Hala Point, equipped with 1,152 Loihi2 processors
Supports up to 1.15 billion neurons and 128 billion synapses
Supporting AI research and solving challenges that mimic future brain structures
Intel is unveiling the world's largest neuromorphic system with a neuron capacity on the level of an owl's brain, and expectations are high that it will help support AI research that mimics the future brain structure and solve challenges related to the efficiency and sustainability of AI.
Intel announced the world's largest neuromorphic system on the 18th.
This large-scale neuromorphic system, codenamed “Hala Point,” was first built at Sandia National Laboratories.
The goal is to support AI research that mimics the brain structure of the future using Intel's Loihi 2 processor and to solve challenges related to the efficiency and sustainability of current AI.
Hala Point is an evolution of Intel's first-generation large-scale research system, Pohoiki Springs, with architectural improvements that increase neuron capacity by more than 10x and improve performance by up to 12x.
Hala Point packages 1,152 Loihi 2 processors produced on Intel's 4-processor node into a 6-rack-unit data center chassis the size of a microwave oven.
This system supports up to 2,It supports up to 1.15 billion neurons and 128 billion synapses distributed across 145,444 neuromorphic processing cores that consume 600 watts of power.
The system also includes more than 2,300 embedded x86 processors for auxiliary operations.
Hala Point integrates processing, memory, and communication channels into a massively parallel fabric, delivering a total of 16 petabytes per second (PB/s) of memory bandwidth, 3.5 PB/s of core-to-core communication bandwidth, and 5 TB/s of chip-to-chip communication bandwidth. The system can process more than 380 trillion 8-bit synapses and 240 trillion neuron operations per second.
Applied to a biologically inspired spiking neural network model, the system can run 1.15 billion neurons at full capacity, 20 times faster than the human brain, and up to 200 times faster at lower capacities.
Although not intended for neuroscience modeling, the Hala point has a neuronal capacity roughly equivalent to that of an owl brain or the cortex of a capuchin monkey.

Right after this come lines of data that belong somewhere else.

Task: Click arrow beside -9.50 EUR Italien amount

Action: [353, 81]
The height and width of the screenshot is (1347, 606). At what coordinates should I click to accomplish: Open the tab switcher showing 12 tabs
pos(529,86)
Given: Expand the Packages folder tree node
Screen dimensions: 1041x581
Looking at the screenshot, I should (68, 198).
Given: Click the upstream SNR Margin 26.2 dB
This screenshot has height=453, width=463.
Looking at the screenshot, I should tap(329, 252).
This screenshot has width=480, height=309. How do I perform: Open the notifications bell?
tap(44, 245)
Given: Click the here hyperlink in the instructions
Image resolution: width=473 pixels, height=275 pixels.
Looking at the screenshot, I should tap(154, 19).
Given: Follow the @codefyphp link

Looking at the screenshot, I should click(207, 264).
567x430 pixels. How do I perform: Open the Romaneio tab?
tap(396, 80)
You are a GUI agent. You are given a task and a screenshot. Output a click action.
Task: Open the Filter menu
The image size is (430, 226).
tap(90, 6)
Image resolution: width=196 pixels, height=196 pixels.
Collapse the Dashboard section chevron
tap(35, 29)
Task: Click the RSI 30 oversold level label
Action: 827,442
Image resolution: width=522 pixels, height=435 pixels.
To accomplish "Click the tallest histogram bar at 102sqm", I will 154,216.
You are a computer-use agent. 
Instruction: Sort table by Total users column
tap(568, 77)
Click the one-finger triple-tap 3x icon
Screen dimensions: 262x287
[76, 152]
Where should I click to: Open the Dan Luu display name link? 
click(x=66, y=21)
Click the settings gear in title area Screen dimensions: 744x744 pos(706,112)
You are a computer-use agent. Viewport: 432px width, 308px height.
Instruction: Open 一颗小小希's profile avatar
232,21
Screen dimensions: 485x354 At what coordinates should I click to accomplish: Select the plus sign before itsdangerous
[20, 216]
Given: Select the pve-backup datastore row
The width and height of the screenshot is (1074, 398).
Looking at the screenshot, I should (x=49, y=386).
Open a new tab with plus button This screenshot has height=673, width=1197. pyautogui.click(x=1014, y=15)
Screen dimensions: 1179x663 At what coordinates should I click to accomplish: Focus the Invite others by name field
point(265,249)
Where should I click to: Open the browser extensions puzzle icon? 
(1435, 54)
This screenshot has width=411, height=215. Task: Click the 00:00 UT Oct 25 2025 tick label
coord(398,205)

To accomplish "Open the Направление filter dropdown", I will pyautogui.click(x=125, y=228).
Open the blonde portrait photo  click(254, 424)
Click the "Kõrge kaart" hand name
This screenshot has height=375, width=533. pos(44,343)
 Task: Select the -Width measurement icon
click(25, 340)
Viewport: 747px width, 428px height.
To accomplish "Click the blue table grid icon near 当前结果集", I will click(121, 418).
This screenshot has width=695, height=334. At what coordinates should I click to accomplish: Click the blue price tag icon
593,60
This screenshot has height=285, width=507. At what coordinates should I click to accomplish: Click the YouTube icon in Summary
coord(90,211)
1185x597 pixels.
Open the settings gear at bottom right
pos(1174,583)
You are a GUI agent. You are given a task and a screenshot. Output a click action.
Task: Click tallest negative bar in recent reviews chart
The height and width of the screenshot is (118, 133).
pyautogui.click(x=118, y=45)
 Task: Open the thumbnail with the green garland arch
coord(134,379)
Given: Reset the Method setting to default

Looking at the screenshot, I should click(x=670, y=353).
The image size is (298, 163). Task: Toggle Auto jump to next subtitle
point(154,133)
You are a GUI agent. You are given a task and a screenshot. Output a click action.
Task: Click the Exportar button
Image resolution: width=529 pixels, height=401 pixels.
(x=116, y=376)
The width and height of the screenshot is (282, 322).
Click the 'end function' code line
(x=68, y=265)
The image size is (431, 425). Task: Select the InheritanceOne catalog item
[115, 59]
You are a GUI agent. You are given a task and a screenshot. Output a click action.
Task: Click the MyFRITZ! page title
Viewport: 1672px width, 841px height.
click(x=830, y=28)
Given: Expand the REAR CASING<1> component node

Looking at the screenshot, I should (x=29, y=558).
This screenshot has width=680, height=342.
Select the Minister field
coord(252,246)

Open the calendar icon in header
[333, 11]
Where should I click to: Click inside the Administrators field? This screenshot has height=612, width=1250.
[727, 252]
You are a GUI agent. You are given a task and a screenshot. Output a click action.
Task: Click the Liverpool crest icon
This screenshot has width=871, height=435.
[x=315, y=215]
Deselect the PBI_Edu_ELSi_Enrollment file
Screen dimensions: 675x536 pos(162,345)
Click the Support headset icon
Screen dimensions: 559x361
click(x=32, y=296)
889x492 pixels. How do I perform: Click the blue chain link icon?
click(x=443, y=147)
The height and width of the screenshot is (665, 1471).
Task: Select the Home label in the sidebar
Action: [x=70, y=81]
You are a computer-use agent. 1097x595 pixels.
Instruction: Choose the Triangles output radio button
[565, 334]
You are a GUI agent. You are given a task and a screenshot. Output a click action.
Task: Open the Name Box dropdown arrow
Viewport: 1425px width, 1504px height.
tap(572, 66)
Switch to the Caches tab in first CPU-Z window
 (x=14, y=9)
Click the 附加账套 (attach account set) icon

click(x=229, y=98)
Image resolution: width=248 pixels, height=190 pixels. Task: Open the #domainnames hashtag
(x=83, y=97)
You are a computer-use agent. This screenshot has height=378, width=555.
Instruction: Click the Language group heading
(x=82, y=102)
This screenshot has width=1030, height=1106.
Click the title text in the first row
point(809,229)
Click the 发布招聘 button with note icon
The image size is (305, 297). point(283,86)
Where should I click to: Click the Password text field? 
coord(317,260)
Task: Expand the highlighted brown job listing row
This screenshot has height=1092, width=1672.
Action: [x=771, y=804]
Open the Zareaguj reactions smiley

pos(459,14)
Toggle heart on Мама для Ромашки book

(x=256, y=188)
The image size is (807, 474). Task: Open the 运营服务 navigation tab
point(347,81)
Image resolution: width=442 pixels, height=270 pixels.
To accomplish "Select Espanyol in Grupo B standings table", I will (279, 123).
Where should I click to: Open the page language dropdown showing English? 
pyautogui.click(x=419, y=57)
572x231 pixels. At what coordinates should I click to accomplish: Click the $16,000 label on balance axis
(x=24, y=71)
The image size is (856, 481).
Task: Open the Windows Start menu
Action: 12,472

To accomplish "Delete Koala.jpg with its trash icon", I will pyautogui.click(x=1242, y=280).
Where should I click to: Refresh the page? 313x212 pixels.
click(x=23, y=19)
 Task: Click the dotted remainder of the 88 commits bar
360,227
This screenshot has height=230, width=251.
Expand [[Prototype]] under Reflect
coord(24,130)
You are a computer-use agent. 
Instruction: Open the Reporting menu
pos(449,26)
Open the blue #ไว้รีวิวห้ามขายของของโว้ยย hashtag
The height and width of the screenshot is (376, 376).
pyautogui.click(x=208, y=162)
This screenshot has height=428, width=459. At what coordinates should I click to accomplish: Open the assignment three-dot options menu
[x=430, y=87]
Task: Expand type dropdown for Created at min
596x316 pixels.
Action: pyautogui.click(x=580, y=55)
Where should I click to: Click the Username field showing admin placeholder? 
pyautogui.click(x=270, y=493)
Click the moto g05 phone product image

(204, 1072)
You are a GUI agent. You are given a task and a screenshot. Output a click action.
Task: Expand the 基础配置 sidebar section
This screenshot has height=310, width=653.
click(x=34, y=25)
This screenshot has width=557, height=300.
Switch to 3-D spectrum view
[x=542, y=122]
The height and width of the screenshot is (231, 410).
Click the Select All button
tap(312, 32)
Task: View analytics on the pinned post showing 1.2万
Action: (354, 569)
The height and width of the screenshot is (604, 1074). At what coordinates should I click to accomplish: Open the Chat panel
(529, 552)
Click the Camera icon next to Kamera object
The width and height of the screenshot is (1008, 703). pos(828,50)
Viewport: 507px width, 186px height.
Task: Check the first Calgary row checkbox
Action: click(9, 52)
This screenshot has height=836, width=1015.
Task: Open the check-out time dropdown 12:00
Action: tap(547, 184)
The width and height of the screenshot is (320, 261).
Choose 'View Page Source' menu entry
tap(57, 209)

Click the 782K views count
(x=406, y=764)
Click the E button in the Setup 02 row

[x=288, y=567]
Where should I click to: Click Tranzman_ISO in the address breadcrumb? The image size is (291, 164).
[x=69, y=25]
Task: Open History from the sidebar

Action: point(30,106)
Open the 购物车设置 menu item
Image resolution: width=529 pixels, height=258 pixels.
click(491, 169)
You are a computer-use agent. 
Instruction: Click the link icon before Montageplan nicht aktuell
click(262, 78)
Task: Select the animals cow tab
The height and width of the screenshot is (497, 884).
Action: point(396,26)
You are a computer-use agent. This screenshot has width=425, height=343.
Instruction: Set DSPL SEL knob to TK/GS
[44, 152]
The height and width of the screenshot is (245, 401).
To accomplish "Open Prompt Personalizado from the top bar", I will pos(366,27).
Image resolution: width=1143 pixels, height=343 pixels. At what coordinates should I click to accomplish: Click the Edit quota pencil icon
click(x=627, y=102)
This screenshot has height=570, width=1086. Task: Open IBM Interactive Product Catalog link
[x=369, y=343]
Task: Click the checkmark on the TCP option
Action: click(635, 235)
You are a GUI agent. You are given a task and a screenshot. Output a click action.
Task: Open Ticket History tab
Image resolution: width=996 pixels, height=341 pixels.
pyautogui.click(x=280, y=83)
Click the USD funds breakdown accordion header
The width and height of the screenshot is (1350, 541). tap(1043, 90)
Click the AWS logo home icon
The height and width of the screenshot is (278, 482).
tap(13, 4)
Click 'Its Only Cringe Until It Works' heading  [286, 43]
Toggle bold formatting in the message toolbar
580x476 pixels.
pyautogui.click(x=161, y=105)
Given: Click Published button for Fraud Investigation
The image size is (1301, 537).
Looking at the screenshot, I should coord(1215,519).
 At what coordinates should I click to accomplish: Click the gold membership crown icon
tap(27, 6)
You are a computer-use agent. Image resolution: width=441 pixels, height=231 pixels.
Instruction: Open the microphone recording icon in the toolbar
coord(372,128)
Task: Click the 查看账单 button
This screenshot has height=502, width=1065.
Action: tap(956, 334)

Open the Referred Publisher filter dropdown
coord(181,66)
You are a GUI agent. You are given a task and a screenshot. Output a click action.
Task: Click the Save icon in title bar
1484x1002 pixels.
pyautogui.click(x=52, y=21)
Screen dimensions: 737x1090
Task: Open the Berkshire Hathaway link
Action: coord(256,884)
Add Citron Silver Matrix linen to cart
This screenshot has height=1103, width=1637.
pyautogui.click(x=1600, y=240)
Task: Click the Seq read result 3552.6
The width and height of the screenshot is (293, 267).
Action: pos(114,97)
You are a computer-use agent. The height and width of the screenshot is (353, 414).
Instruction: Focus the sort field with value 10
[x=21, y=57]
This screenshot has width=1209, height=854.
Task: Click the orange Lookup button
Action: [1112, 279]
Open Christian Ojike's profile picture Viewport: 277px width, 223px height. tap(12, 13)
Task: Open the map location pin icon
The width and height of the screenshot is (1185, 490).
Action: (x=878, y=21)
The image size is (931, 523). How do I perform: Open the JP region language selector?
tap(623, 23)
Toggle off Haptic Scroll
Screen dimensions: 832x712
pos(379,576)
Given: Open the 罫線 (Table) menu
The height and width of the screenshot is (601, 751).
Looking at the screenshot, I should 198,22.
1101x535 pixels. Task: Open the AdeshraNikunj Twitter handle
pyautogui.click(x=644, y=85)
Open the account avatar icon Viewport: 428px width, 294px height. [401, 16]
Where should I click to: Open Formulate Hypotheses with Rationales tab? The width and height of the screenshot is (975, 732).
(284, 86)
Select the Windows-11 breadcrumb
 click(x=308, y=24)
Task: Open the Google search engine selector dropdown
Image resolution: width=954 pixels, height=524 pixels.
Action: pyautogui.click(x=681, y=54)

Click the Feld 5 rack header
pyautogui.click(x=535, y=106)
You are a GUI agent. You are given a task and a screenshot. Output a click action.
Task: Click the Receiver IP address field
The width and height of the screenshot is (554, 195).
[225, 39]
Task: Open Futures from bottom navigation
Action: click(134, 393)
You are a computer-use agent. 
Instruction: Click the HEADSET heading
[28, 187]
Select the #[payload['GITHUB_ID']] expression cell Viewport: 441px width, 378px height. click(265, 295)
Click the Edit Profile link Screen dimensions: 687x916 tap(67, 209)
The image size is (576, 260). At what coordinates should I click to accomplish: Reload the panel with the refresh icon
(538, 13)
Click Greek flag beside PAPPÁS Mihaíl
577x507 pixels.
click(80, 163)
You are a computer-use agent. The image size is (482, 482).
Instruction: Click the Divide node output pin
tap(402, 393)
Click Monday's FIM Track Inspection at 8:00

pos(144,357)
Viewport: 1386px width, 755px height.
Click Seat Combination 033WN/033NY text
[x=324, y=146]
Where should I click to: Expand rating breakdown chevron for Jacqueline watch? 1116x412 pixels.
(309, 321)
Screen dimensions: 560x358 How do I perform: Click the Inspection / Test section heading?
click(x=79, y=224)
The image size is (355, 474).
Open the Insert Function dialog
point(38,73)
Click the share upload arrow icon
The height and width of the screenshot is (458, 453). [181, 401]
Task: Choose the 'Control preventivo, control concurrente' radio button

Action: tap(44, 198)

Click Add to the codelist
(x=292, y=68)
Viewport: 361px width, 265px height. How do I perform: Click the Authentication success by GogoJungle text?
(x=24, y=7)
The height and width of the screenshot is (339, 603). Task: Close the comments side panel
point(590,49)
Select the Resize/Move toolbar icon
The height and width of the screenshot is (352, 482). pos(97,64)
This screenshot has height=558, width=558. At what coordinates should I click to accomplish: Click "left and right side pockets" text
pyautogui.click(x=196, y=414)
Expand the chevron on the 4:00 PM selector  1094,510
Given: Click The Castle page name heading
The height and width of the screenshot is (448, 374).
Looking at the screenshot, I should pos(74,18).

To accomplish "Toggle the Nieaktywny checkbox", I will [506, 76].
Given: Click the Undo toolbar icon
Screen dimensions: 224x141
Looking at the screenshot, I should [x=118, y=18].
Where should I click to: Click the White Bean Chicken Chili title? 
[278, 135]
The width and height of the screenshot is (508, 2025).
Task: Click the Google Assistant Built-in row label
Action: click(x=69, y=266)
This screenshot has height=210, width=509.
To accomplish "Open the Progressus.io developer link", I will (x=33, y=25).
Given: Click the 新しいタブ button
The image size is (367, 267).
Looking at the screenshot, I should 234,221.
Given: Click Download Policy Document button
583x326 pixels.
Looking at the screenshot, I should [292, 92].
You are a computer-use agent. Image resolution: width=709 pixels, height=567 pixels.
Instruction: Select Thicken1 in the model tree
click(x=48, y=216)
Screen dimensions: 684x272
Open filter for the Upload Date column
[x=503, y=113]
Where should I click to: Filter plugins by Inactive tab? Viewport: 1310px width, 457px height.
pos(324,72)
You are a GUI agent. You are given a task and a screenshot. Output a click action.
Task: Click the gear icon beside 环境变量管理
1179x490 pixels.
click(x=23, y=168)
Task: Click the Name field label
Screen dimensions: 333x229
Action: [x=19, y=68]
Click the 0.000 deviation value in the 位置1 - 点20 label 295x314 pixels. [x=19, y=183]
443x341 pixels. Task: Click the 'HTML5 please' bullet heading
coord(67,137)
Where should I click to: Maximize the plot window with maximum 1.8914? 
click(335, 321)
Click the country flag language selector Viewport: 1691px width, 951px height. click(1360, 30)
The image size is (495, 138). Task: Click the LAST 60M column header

Loihi-based systems can perform AI inference and solve optimization problems up to 50 times faster and using 100 times less energy than conventional CPU and GPU architectures.
Hala Point is the first large-scale neuromorphic system to demonstrate state-of-the-art compute efficiency when applied to mainstream AI workloads.
The analysis results show that it can support up to 20 trillion operations per second, or 20 petaops, with an efficiency exceeding 15 TOPS/w 8-bit operation processing (TOPS is a unit operation that can be performed per second, and 1 TOPS is 1 billion unit operations performed per second) when running existing deep neural networks.
These figures match or surpass what GPU- and CPU-based architectures have achieved.
Hala Point’s unique capabilities can enable real-time continuous learning for AI applications such as scientific and engineering problem solving, logistics, smart city infrastructure management, large language models (LLMs), and AI agents.
Researchers at Sandia National Laboratories plan to use Hala Point for advanced brain-scale computing research. The institute will focus on solving scientific computing problems in device physics, computer architecture, computer science, and informatics.
“The compute costs of today’s AI models are increasing at an unsustainable rate. The industry needs a fundamentally new approach that can scale,” said Mike Davies, director of Intel Labs’ Neuromorphic Computing Lab. “That’s why Intel developed Hala Point, combining deep learning efficiency with novel brain-like learning and optimization capabilities. We hope that research into Hala Point will advance the efficiency and adaptability of large-scale AI technologies.”